**Exercise aim:** Could you give the data below again exactly, apart from the pictures?

Stored data entries:
Content starts

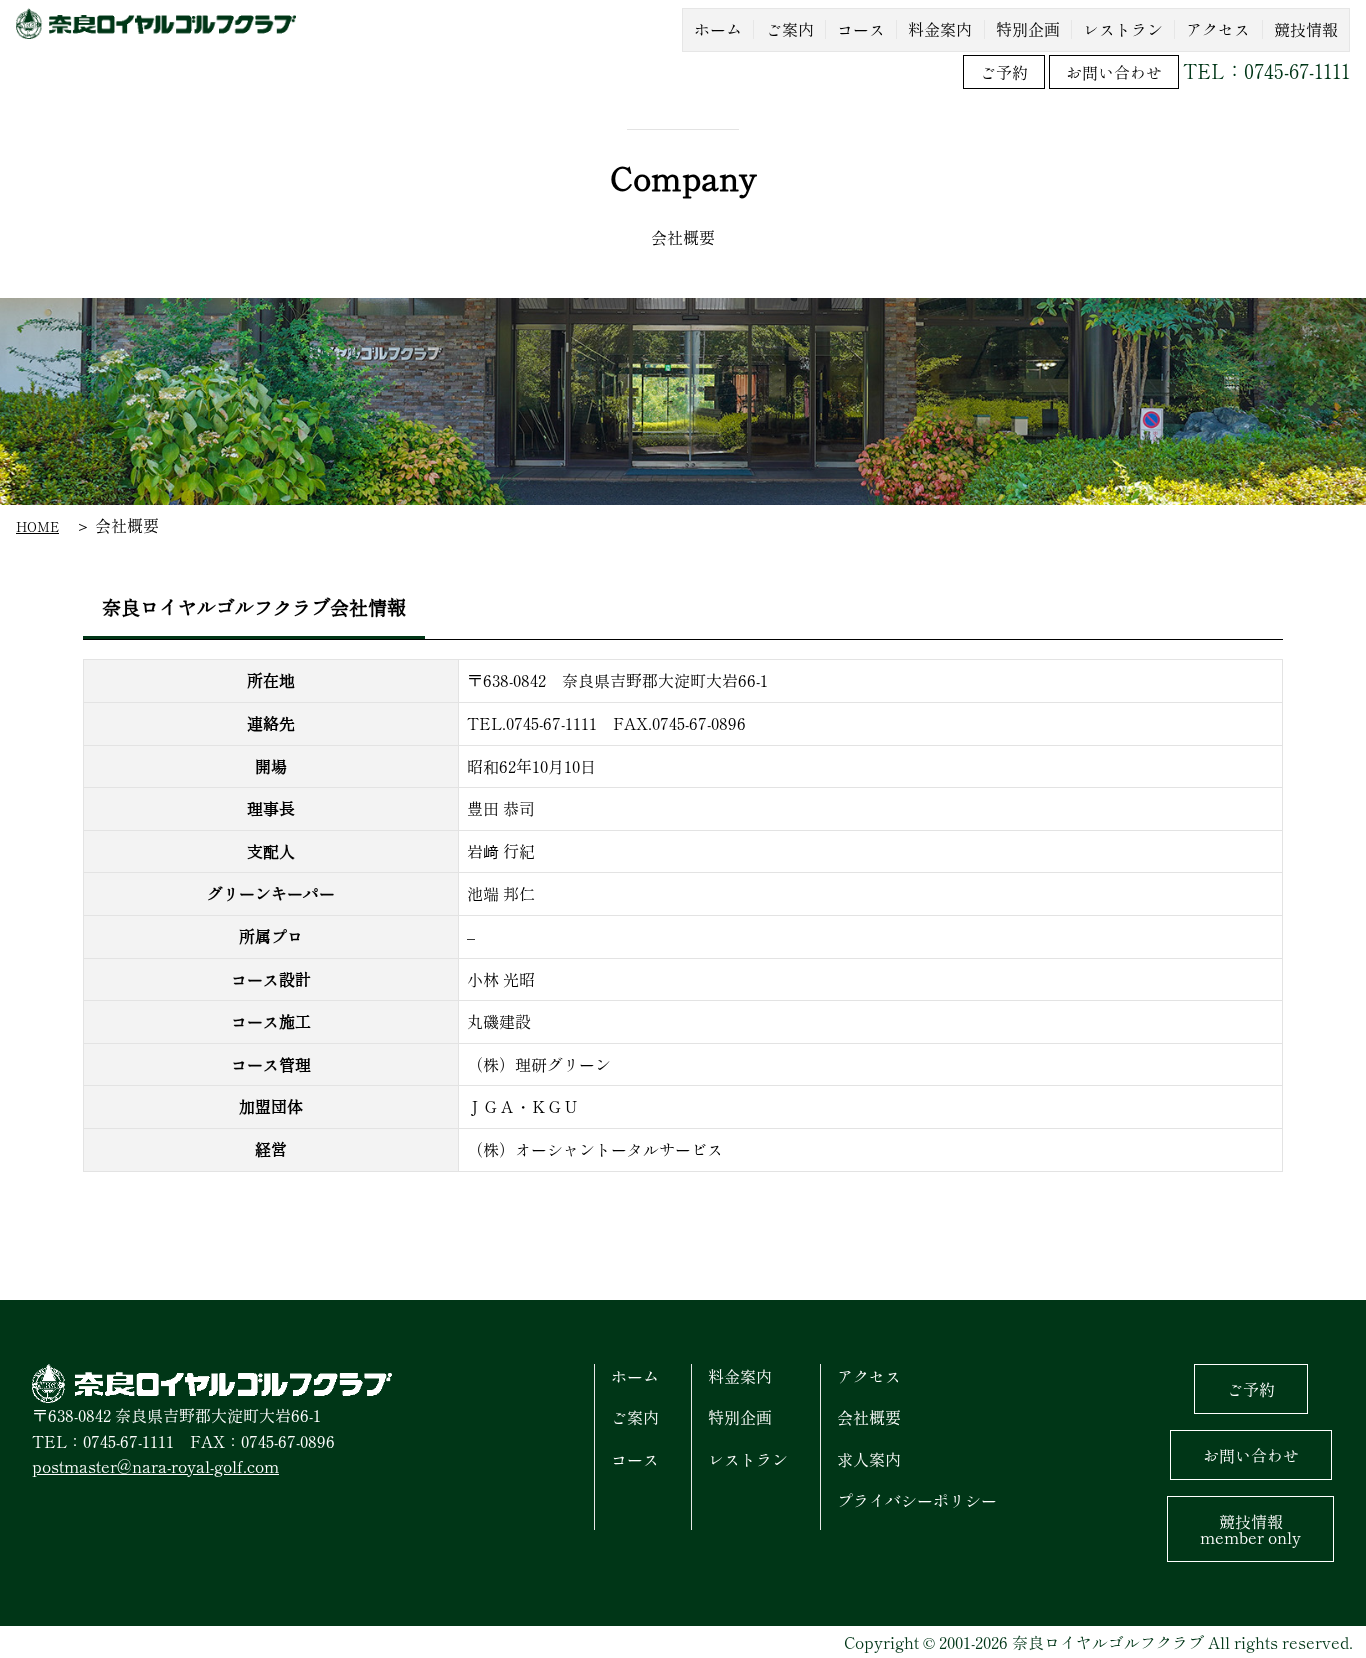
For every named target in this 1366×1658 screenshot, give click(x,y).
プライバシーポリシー (917, 1500)
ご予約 (1004, 72)
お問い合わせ (1114, 72)
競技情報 (1250, 1529)
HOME (37, 526)
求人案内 (869, 1459)
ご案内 (635, 1417)
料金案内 (740, 1376)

Content ends

**Exercise answer:**
For every named target in this 1366×1658 screenshot, give click(x,y).
プライバシーポリシー (917, 1500)
ご予約 (1004, 72)
お問い合わせ (1114, 72)
競技情報 (1250, 1529)
HOME (37, 526)
求人案内 (869, 1459)
ご案内 (635, 1417)
料金案内 (740, 1376)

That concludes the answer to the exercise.